A criminal commits a crime not just on his victim, but also his family. A powerful report in Indian Express shows how, even as the city-centric media is hotly contesting the release of the juvenile convict, his family seems oblivious of it, so consumed are they by their daily fight against poverty.

Class III marks a milestone for this family, that lives in Badaun village, about four and a half hours from the national capital. Two of their sons dropped out of village school as third-grade students and the third has just enrolled in the same class there. The eldest one was the “juvenile rapist”, which seems to have been his hateful identity, for the past three years.

The 14-year-old brother gets paid Rs 100 for 14-hour days, enough to buy the family wheat for dinner — their first meal on Saturday. He doesn’t know what his eldest brother, now 20, looks like. He last came home eight years ago, when he still washed dishes at a dhaba in East Delhi.

We brothers look strikingly similar. I hope he looks different now. Otherwise I will never get mazdoori again in the village.
The 14-Year-Old Brother of Juvenile Rapist

The elder daughter, 21, the only sibling the convict was close to, works at an under-construction home.

My brother had big dreams, so he went crazy… like my father. He has already ensured I will not get a husband in this village. If he stays here, I will not get one even in the next 10 villages
Juvenile Rapist’s Sister

The third brother is 8 — the age at which the juvenile ran away from home. Rubbing an open wound on his bare right foot, he says, 

When he came home last, I saw he had chappals. He wore pink chappals and helped mother make rotis. If I had chappals, I would also run away,
The 8-year-old brother of juvenile rapist

The mother suffers from bronchitis and chest infection.

I had bought dupattas for my eldest daughter’s wedding. The year he got arrested, I was planning for her wedding. Today, the dupattas have become curtains and my daughter is a labourer.
Juvenile’s mother

While officials have said the juvenile will be handed over to her, her constant worry is the prospect of feeding an extra mouth.

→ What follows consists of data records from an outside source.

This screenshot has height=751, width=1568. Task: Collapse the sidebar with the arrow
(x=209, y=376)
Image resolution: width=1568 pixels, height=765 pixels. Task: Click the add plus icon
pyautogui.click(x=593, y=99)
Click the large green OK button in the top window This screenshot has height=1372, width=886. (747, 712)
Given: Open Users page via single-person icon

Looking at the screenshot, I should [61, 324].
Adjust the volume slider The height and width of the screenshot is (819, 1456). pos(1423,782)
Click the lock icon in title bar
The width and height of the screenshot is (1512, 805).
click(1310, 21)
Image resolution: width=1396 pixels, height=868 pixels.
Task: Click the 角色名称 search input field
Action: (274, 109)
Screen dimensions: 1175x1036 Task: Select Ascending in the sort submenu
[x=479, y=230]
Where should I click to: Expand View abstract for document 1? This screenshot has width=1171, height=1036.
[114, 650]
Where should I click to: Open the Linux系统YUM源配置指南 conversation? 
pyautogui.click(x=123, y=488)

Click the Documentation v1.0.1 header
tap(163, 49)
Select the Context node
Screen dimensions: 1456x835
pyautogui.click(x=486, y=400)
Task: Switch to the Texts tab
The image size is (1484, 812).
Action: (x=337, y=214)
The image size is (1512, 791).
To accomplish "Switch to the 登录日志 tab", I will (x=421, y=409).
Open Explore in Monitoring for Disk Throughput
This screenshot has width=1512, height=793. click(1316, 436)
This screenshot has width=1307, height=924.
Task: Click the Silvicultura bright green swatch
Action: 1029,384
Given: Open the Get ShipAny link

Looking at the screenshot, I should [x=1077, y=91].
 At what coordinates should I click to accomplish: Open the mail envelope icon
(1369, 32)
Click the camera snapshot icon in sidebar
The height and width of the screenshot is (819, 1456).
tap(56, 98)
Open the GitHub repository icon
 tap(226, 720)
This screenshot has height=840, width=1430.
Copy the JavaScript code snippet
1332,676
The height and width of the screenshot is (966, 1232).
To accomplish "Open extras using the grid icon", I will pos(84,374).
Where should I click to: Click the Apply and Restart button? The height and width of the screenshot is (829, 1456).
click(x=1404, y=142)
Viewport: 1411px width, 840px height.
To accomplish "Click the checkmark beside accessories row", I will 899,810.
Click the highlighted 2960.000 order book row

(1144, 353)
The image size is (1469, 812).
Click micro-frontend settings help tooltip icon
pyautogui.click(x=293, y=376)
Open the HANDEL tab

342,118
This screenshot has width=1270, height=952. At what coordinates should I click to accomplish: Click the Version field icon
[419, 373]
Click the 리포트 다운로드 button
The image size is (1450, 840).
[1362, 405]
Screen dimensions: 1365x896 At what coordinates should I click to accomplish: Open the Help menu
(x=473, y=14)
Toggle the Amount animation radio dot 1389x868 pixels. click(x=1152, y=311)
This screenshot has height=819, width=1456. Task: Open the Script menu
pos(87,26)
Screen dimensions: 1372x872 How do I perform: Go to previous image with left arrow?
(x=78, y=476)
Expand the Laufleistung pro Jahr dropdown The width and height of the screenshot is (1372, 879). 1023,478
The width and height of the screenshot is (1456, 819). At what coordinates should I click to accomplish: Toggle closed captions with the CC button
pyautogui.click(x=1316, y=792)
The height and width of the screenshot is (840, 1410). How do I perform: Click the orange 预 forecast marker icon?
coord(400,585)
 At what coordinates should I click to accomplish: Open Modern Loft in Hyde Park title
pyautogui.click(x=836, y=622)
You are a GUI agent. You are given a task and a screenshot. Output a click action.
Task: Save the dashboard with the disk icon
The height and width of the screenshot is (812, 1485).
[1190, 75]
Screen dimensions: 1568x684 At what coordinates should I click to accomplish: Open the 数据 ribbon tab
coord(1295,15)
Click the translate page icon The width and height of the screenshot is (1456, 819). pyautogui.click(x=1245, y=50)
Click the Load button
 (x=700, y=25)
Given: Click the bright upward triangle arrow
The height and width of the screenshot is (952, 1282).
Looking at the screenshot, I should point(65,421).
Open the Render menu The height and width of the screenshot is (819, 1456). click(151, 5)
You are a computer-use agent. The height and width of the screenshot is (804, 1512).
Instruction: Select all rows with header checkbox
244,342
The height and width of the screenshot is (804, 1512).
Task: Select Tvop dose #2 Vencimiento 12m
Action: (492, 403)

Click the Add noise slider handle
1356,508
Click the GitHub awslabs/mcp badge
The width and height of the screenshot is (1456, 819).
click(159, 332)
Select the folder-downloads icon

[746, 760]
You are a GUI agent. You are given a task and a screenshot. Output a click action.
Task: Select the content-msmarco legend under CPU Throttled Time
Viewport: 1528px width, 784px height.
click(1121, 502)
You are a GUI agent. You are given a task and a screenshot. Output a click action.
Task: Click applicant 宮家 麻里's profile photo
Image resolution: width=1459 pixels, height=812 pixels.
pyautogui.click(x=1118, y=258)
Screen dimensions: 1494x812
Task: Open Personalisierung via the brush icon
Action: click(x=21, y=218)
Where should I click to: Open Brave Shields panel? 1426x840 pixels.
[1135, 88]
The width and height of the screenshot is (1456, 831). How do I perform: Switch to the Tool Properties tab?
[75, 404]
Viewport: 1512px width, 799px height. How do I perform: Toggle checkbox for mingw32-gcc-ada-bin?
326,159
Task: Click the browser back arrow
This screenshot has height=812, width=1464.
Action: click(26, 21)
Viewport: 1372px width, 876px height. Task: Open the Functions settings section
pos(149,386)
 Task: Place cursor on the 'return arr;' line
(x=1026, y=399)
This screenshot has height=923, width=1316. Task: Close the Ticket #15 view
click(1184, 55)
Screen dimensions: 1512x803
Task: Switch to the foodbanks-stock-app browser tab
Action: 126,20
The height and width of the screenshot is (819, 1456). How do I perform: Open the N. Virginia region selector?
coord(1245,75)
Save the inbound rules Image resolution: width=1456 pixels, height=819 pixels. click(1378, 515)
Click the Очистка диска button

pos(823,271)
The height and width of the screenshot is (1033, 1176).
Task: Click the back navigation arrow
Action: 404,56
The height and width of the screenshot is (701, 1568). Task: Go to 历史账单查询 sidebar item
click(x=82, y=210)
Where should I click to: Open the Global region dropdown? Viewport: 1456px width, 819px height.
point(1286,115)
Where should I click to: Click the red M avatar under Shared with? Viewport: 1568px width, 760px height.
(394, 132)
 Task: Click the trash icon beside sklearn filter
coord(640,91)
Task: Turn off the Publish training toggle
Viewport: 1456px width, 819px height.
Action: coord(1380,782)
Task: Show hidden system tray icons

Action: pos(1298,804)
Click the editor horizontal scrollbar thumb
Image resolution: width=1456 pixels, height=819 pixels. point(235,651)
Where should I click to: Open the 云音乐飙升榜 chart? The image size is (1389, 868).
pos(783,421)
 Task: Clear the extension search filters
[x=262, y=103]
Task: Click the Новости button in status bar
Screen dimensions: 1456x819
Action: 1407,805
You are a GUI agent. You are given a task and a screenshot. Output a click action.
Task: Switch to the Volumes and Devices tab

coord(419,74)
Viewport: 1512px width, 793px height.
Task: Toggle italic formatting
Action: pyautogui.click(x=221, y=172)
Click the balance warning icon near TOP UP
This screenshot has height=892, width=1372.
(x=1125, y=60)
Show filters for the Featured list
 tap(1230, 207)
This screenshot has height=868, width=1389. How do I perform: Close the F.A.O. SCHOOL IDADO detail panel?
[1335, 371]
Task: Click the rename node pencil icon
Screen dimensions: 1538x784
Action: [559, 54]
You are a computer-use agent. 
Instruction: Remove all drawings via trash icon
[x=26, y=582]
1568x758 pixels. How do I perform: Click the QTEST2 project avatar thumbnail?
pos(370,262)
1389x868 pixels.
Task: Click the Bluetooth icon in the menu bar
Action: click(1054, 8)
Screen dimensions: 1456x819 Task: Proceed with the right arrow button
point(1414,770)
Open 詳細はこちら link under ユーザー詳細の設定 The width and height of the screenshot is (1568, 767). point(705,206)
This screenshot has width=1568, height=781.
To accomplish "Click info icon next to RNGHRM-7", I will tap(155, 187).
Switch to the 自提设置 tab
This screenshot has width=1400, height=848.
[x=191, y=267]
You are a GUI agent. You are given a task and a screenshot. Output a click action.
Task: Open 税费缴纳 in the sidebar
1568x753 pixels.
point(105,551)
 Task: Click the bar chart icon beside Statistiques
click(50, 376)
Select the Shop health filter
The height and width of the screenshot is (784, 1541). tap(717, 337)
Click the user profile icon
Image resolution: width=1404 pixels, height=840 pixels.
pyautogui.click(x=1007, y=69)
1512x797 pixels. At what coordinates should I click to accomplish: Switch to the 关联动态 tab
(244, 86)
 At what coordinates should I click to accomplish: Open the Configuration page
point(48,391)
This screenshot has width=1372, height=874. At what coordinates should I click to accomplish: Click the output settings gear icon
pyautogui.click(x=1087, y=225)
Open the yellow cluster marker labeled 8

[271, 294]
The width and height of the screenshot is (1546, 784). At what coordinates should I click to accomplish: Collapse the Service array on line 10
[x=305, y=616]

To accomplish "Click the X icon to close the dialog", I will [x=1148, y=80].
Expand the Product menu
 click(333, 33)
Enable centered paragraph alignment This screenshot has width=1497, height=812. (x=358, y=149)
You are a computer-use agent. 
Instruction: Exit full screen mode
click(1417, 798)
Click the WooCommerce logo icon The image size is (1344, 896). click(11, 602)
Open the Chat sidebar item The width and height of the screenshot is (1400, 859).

In the cold, the family of seven sleeps on jute and plastic sacks laid out on the mud floor of a single room. Hay stiched into cloth serves as a quilt, which they all share. The rooms have no doors.

The sister remembers his brother, as someone not very different from other brothers. 

He was chubby and fair. I would play with his cheeks, he would call me dark.
Juvenile’s sister

“He was my only brother who could write his name. He is too clever for his own good”....she says. “He had said he would bring me bangles and anklets. He never did.”